■ **GIVEN RECORDS**:

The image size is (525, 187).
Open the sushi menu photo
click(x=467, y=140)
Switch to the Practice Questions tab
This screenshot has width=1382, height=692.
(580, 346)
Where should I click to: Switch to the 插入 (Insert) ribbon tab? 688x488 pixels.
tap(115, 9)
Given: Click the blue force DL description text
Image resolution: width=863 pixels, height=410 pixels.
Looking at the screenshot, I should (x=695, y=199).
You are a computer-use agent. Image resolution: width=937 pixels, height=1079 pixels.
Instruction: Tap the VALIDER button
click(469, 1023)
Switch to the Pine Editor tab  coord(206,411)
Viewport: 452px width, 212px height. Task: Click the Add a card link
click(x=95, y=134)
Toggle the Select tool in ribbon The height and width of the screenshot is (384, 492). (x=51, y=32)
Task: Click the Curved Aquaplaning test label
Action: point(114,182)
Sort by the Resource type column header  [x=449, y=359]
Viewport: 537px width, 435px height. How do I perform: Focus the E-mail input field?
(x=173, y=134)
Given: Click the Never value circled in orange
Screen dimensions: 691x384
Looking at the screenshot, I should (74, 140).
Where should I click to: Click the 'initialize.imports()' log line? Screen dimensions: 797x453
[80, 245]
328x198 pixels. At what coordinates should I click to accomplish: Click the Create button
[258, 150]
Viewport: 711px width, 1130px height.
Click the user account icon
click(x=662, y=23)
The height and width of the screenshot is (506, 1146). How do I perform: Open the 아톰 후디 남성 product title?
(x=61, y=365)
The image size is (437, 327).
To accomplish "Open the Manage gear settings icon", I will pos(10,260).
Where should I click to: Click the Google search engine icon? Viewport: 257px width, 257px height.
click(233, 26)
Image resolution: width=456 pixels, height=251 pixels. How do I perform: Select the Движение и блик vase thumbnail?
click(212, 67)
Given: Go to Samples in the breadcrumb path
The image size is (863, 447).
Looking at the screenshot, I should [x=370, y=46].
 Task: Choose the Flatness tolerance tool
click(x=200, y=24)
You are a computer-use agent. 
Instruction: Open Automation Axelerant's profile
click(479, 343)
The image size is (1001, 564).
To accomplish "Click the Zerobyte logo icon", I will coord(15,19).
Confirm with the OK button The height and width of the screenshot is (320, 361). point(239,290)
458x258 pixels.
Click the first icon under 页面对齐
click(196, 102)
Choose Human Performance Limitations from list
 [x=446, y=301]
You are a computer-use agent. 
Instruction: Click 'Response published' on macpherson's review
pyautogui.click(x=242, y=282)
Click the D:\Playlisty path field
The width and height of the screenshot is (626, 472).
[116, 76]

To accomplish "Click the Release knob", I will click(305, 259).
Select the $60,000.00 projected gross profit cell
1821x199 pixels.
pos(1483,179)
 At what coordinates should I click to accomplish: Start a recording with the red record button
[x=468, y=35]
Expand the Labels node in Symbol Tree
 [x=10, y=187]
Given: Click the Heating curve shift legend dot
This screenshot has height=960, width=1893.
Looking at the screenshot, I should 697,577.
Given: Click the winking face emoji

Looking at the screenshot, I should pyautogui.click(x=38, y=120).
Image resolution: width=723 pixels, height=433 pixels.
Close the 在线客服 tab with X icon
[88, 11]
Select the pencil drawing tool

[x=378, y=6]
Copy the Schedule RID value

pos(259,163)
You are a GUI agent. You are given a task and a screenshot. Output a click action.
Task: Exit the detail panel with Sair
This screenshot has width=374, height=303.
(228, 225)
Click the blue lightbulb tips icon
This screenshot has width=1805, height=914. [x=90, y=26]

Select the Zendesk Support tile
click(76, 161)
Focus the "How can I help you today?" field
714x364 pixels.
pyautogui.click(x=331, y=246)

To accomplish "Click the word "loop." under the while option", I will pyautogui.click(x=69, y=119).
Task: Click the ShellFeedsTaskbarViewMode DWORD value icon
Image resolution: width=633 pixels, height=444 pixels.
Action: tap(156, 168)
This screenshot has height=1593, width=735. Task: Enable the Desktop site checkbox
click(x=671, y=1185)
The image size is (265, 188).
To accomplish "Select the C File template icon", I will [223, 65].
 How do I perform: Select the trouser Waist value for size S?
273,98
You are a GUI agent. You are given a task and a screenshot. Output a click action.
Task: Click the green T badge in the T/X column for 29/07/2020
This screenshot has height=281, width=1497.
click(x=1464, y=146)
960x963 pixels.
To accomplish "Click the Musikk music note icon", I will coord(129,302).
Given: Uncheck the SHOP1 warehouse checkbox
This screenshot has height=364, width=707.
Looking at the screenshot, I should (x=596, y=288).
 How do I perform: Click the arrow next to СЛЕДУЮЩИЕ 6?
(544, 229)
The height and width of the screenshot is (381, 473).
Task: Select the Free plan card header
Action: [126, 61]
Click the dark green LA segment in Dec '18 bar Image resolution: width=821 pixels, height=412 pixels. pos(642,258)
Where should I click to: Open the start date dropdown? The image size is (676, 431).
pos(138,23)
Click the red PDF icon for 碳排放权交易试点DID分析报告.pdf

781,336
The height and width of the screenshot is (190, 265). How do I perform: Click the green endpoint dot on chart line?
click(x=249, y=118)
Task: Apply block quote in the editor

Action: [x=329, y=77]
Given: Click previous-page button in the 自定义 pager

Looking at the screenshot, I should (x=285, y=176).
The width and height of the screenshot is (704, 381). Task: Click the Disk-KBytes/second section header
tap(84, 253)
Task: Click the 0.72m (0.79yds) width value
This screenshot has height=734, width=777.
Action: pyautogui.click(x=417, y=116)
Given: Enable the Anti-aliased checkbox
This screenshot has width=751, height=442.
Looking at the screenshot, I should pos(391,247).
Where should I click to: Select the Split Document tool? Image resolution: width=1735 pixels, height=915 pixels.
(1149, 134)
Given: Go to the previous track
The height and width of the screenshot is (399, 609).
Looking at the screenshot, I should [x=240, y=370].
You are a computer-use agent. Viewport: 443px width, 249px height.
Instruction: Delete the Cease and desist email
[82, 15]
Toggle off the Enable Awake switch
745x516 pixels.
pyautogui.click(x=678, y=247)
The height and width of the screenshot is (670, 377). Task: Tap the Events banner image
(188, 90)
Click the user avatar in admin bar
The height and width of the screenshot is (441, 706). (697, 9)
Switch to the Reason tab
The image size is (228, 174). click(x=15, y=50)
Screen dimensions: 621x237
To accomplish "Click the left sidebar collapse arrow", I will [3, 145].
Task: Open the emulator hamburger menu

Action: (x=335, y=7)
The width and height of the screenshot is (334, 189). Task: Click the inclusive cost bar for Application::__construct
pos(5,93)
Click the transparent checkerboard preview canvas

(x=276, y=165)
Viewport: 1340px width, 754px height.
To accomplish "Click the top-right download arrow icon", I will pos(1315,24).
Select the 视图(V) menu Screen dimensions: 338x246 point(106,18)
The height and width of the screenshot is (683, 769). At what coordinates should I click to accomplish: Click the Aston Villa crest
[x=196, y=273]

■ **INSTRUCTIONS FOR THE TASK**: In the listing above, find the line with "How do I perform: Click the arrow" and the line with "Click the dark"; output exactly those lines and all lines between them.

■ **WRITTEN RESPONSE**:
 How do I perform: Click the arrow next to СЛЕДУЮЩИЕ 6?
(544, 229)
The height and width of the screenshot is (381, 473).
Task: Select the Free plan card header
Action: [126, 61]
Click the dark green LA segment in Dec '18 bar Image resolution: width=821 pixels, height=412 pixels. pos(642,258)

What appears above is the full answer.